1. Illuminate the chart (Figure 3.13) to between 60 and 120 cd/m2. If room lighting is inadequate, ensure the additional lighting provides a uniform luminance over the chart, and avoids specular reflections from the surface.

2. Sit/stand the patient 1m from the chart, with the middle of the chart at eye level. Longer distances can be used if required.

3. Patients can wear their own distance spectacles as measurements are relatively immune to moderate dioptric blur.

4. Occlude one eye.

5. Ask the patient to read the lowest letters that they can see, and encourage the patient to guess. Once the patient states that they cannot see any further, indicate where the next lower contrast triplet is on the chart and ask the patient to keep looking at this point for at least 20 seconds. Generally, if given sufficient time, at least one more triplet of letters will become visible in this manner.
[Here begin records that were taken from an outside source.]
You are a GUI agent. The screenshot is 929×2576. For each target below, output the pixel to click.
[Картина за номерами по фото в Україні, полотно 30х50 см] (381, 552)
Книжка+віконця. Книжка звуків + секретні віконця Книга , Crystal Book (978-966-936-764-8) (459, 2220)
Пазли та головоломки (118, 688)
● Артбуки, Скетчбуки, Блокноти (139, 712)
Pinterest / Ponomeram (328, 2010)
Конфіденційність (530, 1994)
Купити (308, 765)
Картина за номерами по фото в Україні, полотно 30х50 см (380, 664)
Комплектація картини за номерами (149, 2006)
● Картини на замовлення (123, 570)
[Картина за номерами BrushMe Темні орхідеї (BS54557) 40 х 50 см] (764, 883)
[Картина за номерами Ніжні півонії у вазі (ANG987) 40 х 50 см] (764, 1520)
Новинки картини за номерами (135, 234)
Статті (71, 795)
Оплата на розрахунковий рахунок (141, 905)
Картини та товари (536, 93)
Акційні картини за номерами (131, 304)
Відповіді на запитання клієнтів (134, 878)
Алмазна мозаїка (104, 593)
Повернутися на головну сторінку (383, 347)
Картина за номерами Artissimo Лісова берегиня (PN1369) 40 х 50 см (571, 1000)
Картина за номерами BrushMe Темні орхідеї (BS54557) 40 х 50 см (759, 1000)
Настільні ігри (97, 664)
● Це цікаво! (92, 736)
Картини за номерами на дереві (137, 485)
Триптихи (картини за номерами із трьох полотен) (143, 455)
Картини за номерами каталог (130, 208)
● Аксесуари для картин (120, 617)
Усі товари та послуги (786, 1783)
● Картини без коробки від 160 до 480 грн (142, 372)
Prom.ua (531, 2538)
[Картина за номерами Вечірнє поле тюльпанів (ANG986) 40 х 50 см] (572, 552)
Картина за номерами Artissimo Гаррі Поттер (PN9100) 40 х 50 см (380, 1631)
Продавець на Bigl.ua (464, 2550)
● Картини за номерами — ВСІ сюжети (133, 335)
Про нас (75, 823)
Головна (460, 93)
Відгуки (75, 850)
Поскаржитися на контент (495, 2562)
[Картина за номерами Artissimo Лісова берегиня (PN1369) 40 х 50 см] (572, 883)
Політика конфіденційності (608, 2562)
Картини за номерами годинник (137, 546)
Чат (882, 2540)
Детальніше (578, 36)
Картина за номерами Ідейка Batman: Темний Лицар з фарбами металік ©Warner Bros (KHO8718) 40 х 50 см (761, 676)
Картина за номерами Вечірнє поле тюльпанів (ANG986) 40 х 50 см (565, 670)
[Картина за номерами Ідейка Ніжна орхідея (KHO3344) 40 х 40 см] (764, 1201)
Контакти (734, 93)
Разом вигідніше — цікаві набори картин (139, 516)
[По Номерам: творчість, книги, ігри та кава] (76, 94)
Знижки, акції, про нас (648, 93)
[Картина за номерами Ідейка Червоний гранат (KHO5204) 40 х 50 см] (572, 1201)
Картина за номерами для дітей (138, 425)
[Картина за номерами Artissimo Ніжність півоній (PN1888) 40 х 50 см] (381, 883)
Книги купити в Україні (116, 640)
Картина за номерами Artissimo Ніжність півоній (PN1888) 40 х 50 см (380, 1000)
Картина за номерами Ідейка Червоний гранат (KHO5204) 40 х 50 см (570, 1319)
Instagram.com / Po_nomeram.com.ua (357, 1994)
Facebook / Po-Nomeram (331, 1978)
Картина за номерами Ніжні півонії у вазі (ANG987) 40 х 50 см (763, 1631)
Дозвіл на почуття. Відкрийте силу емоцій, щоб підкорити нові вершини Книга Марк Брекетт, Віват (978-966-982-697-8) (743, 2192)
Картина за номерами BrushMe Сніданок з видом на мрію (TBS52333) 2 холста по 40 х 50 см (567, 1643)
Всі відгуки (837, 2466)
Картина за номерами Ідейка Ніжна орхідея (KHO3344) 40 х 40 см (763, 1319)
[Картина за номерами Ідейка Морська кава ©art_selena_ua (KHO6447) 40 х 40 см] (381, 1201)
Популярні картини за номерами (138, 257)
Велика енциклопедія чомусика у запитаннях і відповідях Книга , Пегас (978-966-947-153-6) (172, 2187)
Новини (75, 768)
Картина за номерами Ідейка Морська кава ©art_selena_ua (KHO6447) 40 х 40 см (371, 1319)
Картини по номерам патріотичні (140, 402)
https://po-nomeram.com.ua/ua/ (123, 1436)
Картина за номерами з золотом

6. Count the reading of the letter C as an O as a correct response to further balance the legibility of the letters.50

7. Score 0.05 log CS for every letter read correctly (the first triplet should be ignored as it has a log CS value of 0.00). This ‘by-letter’ scoring provides a more repeatable and sensitive measurement than the manufacturer’s recommended scoring of the lowest line at which the patient can read two of the three letters.50

8. Repeat the measurements in the other eye and binocularly as required.

3.12.6 Useful additional techniques: Small letter CS and low contrast VA

Small-letter CS is more sensitive than traditional VA to several clinical conditions, such as early cataract and contact lens oedema and should be ideal when attempting to measure subtle losses of vision such as after refractive surgery.56 CS of very small letters, such as 20/30, correlates very highly with VA and the ideal size for a small-letter test may be about 20/50.57 The measurement procedure is very similar to that for the Pelli-Robson chart.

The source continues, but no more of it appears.